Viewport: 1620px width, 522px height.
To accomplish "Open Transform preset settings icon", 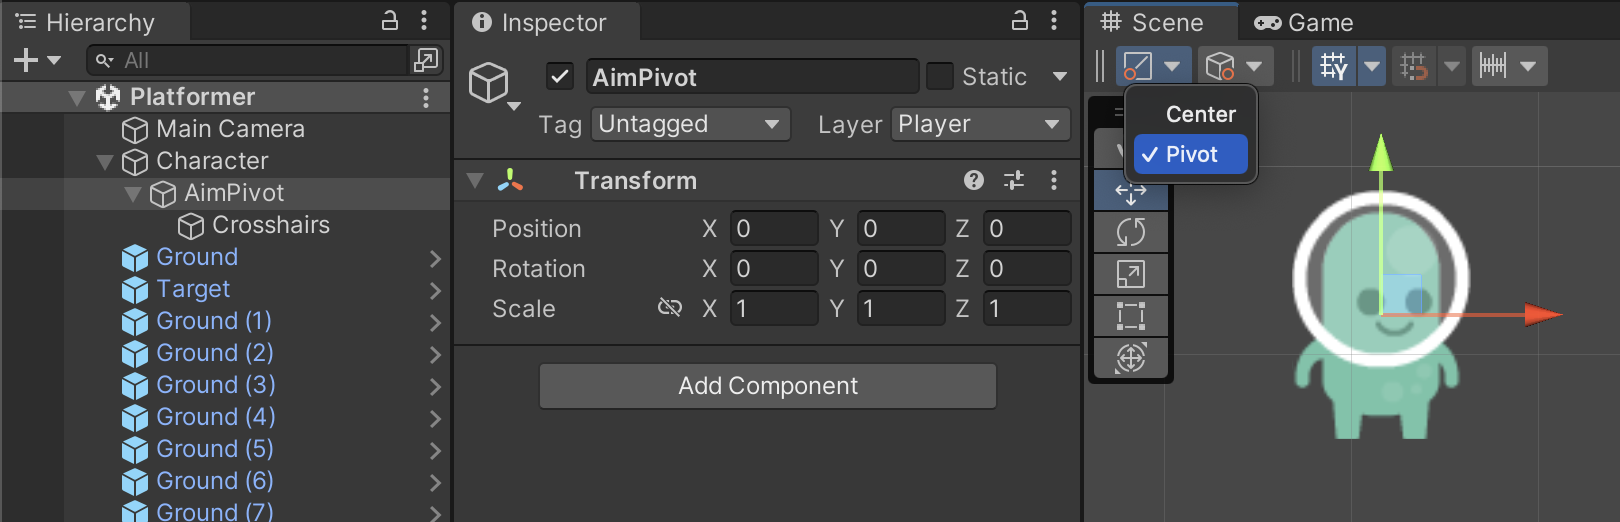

...

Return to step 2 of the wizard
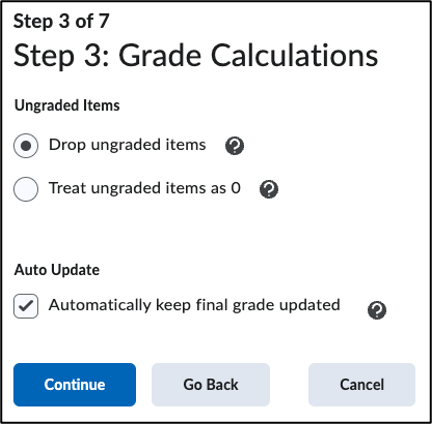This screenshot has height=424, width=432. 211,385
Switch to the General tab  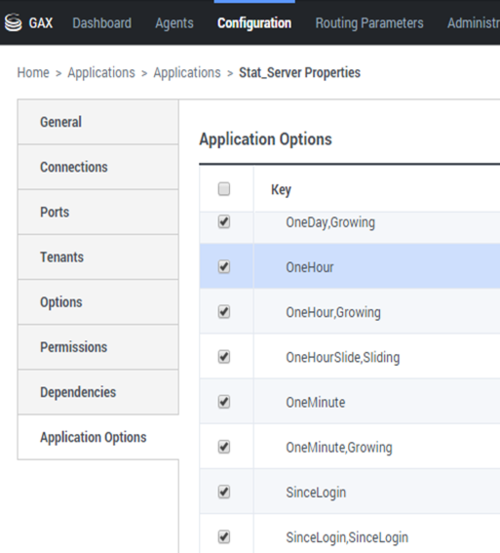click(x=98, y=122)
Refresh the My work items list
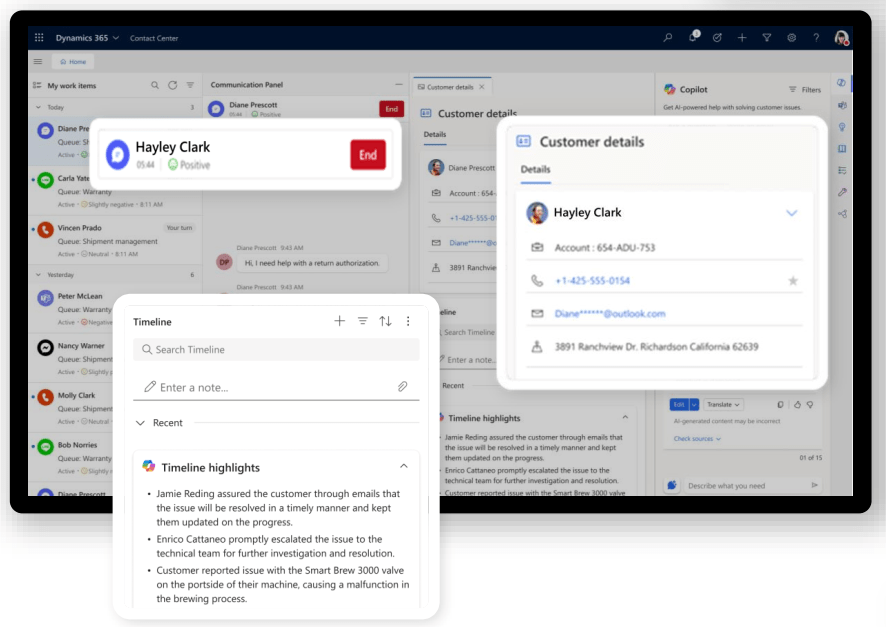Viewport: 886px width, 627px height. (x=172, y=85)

Work to complete -> Going by the entries above, repeat exactly the lines that start at the line with "Viewport: 1620px width, 522px height." and go on through the line with "Transform preset settings". Pictures are not part of the copy.

Written answer ->
Viewport: 1620px width, 522px height.
To accomplish "Open Transform preset settings icon", 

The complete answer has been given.